El Gesar de Ling
Opinión
03 Mar 2024. Actualizado a las 05:00 h.
Hay algo hipnótico y extrañamente emotivo en escuchar poesía en una lengua que uno no conoce. Se percibe el ritmo, la rima, las inflexiones dramáticas del recitador… En definitiva, todo lo que es la poesía, salvo el significado preciso de las palabras. Entonces entiende uno que, incluso si desaparece ese significado, queda todavía la música y una gran parte de la belleza, que no dependen de si el poema dice esto o lo otro. Me ha ocurrido a mí escuchando esta semana en la radio inglesa un recitado del Gesar de Ling recogido en las solitarias y frías montañas de Tíbet. Había oído hablar de este poema épico, antiguo en más de dos mil años, que narra las aventuras del mítico rey Gesar desde su mágico nacimiento hasta su muerte, incluyendo sus batallas y luchas contra un elenco casi interminable de demonios; pero nunca había leído ni escuchado antes esta gran obra.

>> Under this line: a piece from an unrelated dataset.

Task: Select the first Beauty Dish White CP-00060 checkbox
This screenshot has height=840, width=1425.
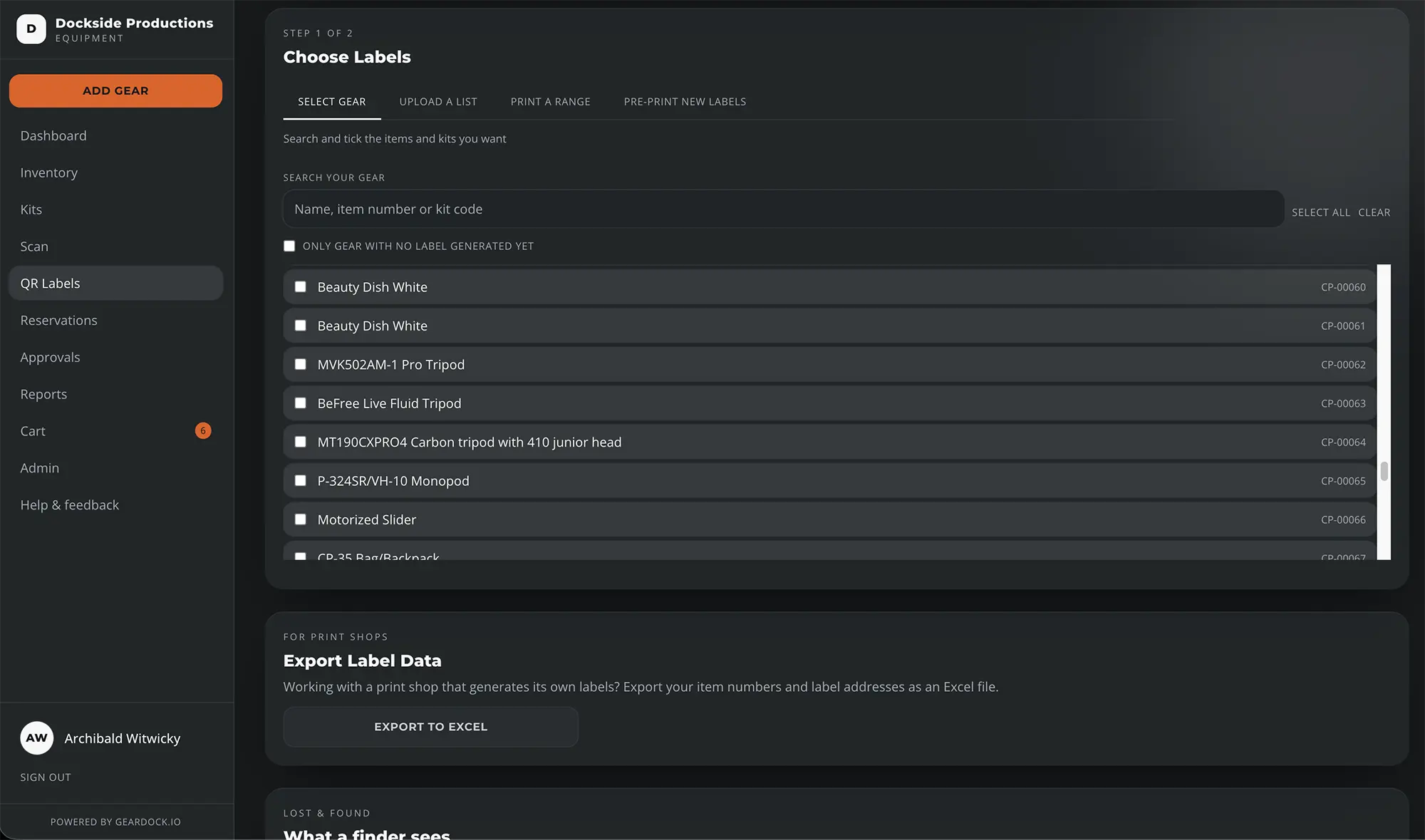Action: [301, 286]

Decir «gran» es quedarse cortos. El Gesar de Ling es al menos veinticinco veces más extenso que la Odisea, más largo incluso que el Mahabarata hindú. Aunque, en realidad, nadie conoce su extensión, porque se ha calculado que cantarlo entero llevaría varios años. Solo se recitan fragmentos, y esos fragmentos pueden durar horas, a menudo días y a veces semanas. Los bardos que cantan el Gesar son capaces de recordar un millón de versos sin la ayuda de un texto, entre otras cosas porque por lo general son analfabetos y el poema no se ha puesto por escrito nunca, al menos completo. Ellos dicen que no lo han memorizado, y cuentan historias de epifanías y revelaciones en las que es el propio rey Gesar el que se les aparece en sueños y les coloca todo el poema en la barriga, que ellos creen que es la sede del habla. Solo pueden recitarlo en trance y, para poder recordar, unos necesitan ponerse un sombrero determinado, otros mirar un espejo de bronce en el que aseguran que ven la historia desarrollarse ante sus ojos.

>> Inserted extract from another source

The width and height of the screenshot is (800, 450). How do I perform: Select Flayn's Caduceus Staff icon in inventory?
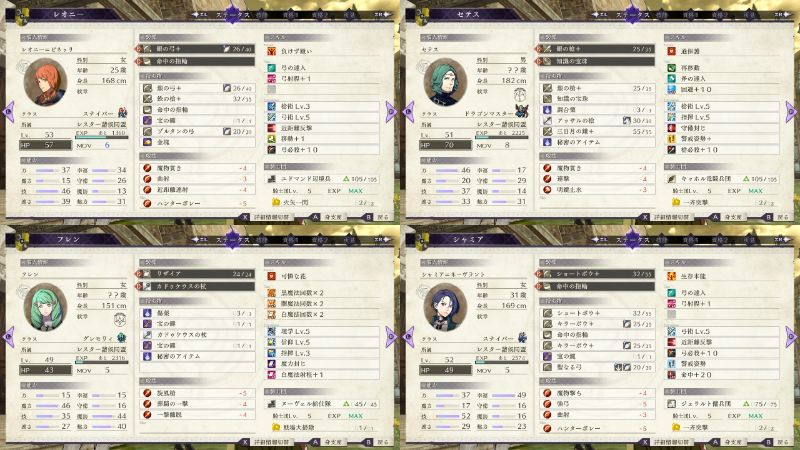[x=147, y=335]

Uno llega a sospechar que el Gesar de Ling no es en realidad un texto, sino que nace de lo que cada bardo inventó en su momento y otros aprendieron de él. De ese modo se ha ido tejiendo esa vasta alfombra colorida de historias, tan inmensa que nadie se la sabe entera ni cabe en ningún libro. Hay una aventura en la que el rey Gesar viaja a un país cuyo nombre se parece fonéticamente a Alemania para luchar contra un demonio cuyo nombre es fonéticamente similar a «Hitler» y los estudiosos creen que esa parte la concibió en tiempos de la Segunda Guerra Mundial un bardo al que le llegaron vagas noticias de la tragedia europea. Se cree que el nombre del propio rey Gesar proviene del «César» romano importado a través de Bizancio por los nómadas turcos. Es una historia que contiene todas las historias, un texto con vida propia que fluctúa y evoluciona por sí solo en el boca a boca de los siglos y los cantores.

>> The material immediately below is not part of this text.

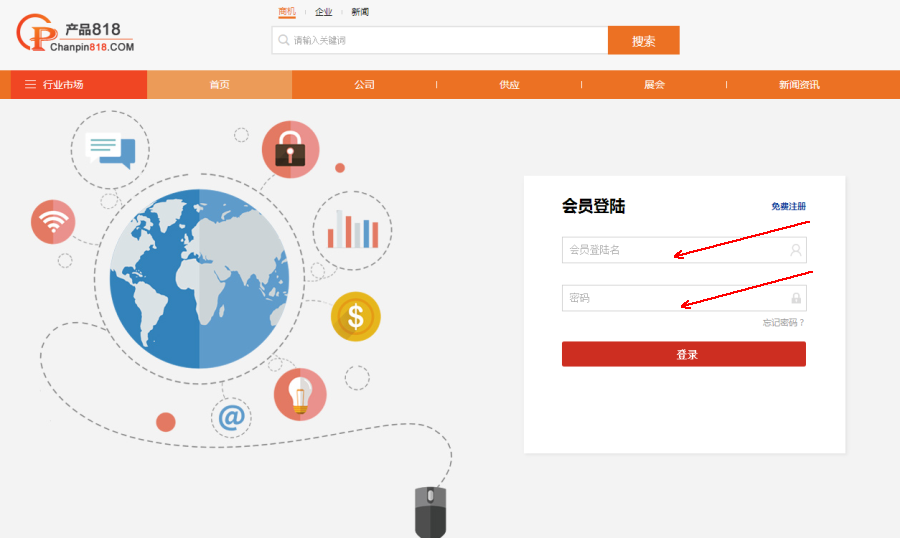Screen dimensions: 900x538
Task: Go to 首页 in navigation bar
Action: [219, 85]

La revolución cultural china, que se empeñó en destruir tantas cosas, quiso destruir también el Gesar de Ling. Se asesinaba a los bardos y se prohibió pronunciar el nombre del rey mítico. Pero, de alguna manera, el poema sobrevivió en un rincón de la memoria del pueblo y, cuando fue posible otra vez, volvieron a sucederse los sueños mágicos, y el rey volvió a introducir el poema en la barriga de los bardos, de los que hoy se cuentan exactamente cien. Uno de ellos es al que escuché yo esta semana, en un programa sobre el Tíbet. Y aunque no entendía lo que decían los versos, me llegaba a mí también la voz lejana del rey Gesar y de las noches de invierno en el techo del mundo.